Some items:

○ ○ ○ ○

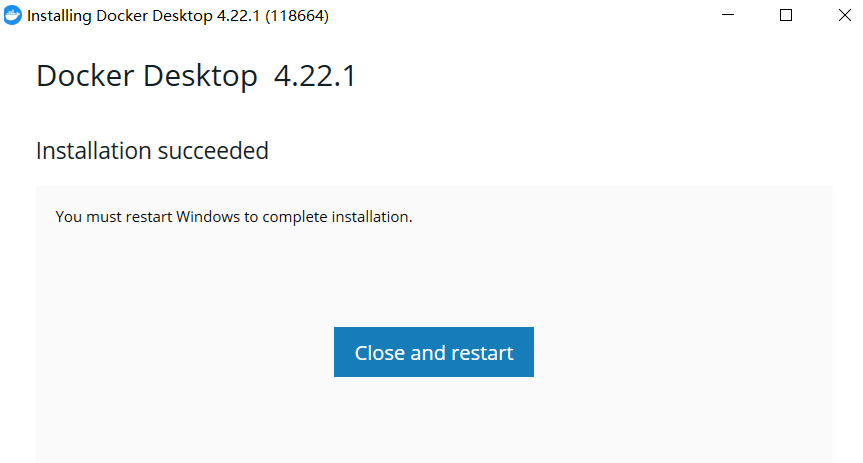The width and height of the screenshot is (863, 463).
Task: Minimize the Docker installer window
Action: (x=732, y=16)
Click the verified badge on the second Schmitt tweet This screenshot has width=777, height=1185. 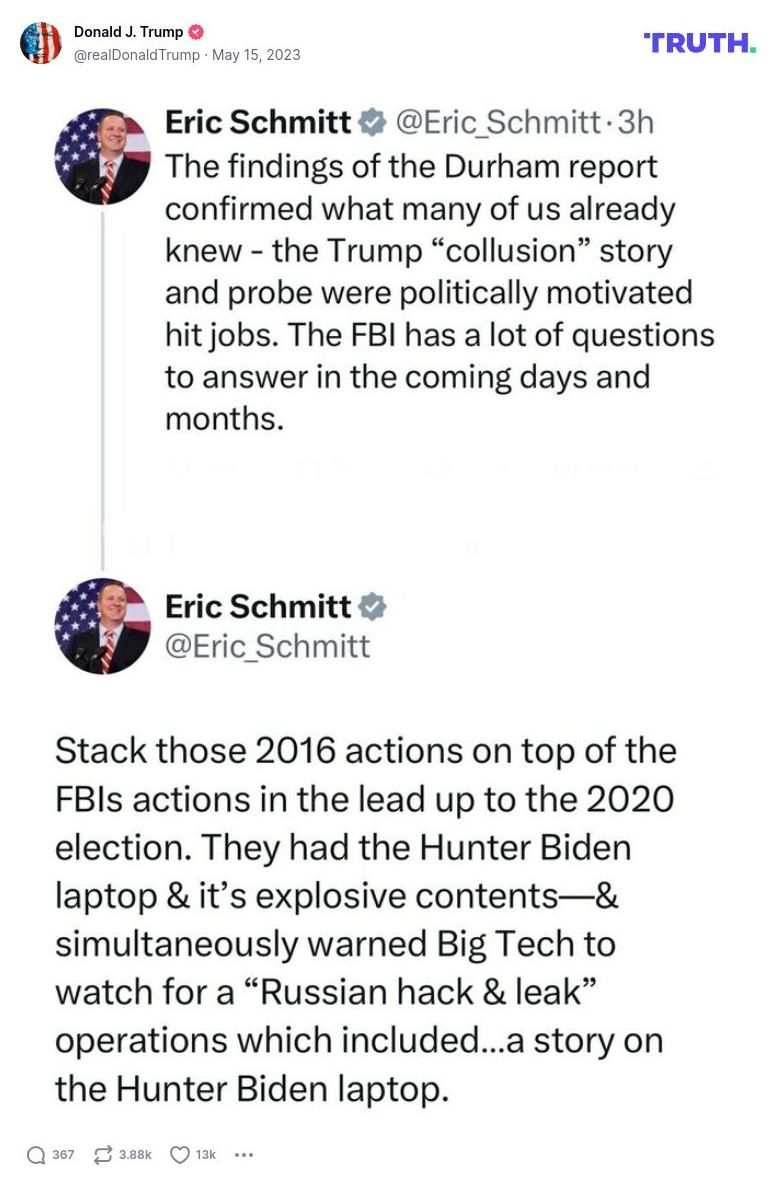pyautogui.click(x=374, y=606)
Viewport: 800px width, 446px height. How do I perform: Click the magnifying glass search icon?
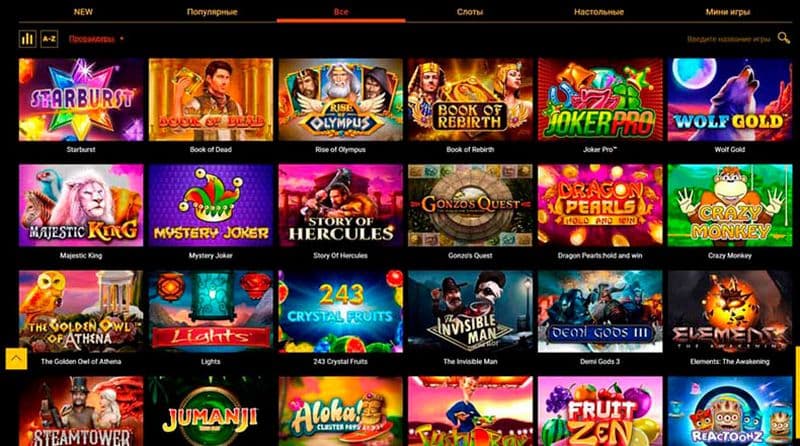point(784,38)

○ ○ ○ ○

• **WHAT IS EXPECTED**
Can you give the lines from the one containing "Viewport: 800px width, 446px" through the end of the items above as a Markdown table with columns No. and Line, skipping blank lines and leaving out the pictures?

• **TASK OUTPUT**
| No. | Line |
|---|---|
| 1 | Viewport: 800px width, 446px height. How do I perform: Click the magnifying glass search icon? |
| 2 | point(784,38) |